Structural Health Monitoring (SHM) is an essential branch of engineering science focused on the surveillance of structural behavior. SHM is implemented to detect, locate, qualify, quantify, and prevent various types of material damage. As the nation’s infrastructure ages and air and space vehicles grow ever more complex, SHM systems and algorithms must be increasingly comprehensive, robust, and reliable. Distributed strain sensing (FOS) systems, based on coherent Optical Frequency Domain Reflectometry (OFDR), are poised to dramatically improve upon current SHM technologies through unparalleled measurement capabilities and exclusive two-dimensional (2D) deflection sensing algorithms.

Understanding how engineering structures respond to loads and their environment is of paramount importance for their successful design and reliable operation. Analyzing the strains, stresses, temperatures, and deflections in a bridge during rush hour, a composite aircraft’s wing spar during a storm, or a high-end bicycle during the Tour de France is what allows engineers to predict a structure’s lifetime, increase its safety, and optimize its performance. Armed with a complete picture of these quantities from the early design stages to the end of a product’s lifecycle, designers would undoubtedly create safer, stronger, and more efficient engineering structures.
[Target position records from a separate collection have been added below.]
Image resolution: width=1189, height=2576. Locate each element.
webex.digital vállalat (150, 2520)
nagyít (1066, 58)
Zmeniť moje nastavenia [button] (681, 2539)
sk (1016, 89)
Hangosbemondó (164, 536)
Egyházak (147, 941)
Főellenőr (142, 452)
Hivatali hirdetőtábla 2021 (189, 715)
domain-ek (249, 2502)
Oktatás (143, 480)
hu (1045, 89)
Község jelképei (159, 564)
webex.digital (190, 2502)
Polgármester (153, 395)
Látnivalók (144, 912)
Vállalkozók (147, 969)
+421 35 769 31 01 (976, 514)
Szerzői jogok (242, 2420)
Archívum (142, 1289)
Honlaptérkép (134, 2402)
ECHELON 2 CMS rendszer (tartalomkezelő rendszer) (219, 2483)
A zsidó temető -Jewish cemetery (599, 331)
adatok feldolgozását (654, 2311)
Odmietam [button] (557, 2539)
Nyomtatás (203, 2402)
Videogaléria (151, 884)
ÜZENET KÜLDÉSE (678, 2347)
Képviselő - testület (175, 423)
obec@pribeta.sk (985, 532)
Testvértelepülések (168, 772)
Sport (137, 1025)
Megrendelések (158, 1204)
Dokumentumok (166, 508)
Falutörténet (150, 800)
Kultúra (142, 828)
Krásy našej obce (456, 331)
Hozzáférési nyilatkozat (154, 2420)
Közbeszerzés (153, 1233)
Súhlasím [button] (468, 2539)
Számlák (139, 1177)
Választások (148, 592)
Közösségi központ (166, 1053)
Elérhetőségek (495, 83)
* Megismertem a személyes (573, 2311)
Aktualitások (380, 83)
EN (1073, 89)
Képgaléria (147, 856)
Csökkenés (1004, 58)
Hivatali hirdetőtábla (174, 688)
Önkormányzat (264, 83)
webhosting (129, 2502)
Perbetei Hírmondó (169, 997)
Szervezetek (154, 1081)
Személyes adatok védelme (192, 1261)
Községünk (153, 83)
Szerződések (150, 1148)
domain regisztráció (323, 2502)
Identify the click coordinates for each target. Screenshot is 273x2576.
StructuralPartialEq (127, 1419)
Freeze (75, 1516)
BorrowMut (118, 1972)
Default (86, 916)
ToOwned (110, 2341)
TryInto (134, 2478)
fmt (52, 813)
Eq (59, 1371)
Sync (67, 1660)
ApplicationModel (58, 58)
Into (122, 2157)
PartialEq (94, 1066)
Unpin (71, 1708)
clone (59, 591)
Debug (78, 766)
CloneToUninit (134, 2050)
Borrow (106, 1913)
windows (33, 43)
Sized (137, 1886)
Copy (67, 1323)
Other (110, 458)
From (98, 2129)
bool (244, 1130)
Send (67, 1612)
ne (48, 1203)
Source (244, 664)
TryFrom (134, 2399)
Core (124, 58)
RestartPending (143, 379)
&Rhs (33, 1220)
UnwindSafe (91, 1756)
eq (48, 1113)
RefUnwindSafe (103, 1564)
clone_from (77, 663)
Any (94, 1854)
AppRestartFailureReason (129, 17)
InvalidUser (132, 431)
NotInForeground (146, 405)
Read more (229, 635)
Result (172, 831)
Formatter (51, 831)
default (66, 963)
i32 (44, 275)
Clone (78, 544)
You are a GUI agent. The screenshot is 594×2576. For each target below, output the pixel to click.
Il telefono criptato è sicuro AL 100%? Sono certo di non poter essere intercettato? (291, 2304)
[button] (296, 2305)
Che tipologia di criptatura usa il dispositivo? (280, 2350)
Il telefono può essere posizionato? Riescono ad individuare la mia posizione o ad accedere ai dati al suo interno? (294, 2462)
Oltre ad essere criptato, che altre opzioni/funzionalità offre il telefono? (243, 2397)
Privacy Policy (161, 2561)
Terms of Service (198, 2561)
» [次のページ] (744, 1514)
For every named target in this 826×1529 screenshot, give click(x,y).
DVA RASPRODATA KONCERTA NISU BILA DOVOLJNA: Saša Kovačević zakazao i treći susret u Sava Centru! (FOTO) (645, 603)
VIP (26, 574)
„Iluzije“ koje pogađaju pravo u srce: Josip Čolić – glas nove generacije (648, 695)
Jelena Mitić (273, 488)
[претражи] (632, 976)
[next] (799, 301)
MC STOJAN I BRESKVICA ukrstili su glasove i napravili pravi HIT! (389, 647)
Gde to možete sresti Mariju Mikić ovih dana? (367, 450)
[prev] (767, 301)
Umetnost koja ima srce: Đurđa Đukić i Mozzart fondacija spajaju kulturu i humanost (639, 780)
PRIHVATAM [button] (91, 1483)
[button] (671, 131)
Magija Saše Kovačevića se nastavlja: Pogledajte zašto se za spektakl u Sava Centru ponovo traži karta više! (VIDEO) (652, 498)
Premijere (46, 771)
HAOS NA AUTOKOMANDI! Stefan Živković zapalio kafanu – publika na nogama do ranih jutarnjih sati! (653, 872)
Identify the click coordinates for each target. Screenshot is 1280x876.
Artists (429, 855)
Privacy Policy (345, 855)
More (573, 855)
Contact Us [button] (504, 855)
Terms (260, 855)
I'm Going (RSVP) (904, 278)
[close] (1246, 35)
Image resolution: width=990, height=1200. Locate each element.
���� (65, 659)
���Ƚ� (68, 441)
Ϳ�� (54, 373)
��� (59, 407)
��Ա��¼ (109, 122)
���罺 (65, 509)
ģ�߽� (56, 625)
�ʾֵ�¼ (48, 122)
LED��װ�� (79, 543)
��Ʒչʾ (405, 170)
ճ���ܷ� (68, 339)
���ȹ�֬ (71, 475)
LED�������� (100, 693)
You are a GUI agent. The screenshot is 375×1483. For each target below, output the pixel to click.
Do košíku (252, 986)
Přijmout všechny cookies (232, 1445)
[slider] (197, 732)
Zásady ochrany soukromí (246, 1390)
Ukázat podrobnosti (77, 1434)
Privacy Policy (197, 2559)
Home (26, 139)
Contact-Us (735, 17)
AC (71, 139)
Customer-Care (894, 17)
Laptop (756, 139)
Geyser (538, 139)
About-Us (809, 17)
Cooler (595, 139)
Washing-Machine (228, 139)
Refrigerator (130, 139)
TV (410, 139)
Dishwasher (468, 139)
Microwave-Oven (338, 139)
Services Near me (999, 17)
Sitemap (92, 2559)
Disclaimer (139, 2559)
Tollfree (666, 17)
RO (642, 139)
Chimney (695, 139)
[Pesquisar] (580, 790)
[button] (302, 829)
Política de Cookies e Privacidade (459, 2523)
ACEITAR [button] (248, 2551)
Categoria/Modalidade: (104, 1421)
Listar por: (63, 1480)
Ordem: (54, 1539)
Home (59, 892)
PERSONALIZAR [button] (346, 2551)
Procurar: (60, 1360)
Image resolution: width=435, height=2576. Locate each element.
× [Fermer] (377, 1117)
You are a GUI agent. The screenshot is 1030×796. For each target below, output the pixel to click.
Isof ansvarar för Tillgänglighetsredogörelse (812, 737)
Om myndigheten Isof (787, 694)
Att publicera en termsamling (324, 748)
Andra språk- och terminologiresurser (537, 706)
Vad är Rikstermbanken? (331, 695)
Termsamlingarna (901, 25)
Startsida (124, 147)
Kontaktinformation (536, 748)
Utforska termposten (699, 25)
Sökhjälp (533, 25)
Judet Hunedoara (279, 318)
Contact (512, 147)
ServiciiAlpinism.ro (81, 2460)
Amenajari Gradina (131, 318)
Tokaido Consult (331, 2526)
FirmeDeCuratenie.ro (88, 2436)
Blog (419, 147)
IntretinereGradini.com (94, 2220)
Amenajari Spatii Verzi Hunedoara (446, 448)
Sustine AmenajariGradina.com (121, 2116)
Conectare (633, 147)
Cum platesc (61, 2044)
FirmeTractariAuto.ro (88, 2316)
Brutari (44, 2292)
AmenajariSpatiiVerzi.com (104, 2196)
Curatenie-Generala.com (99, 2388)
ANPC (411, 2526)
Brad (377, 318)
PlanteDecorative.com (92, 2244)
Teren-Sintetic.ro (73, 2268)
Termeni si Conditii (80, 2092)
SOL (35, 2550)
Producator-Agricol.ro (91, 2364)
Now there is a distributed sensing platform capable of providing this information in real time, monitoring strains, temperatures, stresses, out of plane deflections, and three dimensional shape using a small and lightweight package

Subsea applications such as riser monitoring have long used engineering techniques and practices taken from the space flight and aerospace engineering domains. Both disciplines deal with high-value, mission-critical components and systems where failure is not an option. For this reason, risk management dominates all other factors when designing components and operating systems. As the aerospace community has known for years, effective risk management is made possible by collecting more of the right data. Distributed fiber optic sensing systems, which have been deployed in both space flight and aerospace applications, is also ideally suited for Subsea Riser Monitoring because it enables the advanced collection of real-time tension, torsion, and shape information.